===== Data for analysis
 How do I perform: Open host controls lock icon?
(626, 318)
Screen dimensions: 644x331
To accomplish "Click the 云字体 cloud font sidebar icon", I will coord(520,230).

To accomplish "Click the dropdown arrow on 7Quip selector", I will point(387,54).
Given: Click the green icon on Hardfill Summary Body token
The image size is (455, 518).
==========
What the task requires:
Every line in the records above with the string "accomplish" in it should be shown.

Result of the task:
To accomplish "Click the 云字体 cloud font sidebar icon", I will coord(520,230).
To accomplish "Click the dropdown arrow on 7Quip selector", I will point(387,54).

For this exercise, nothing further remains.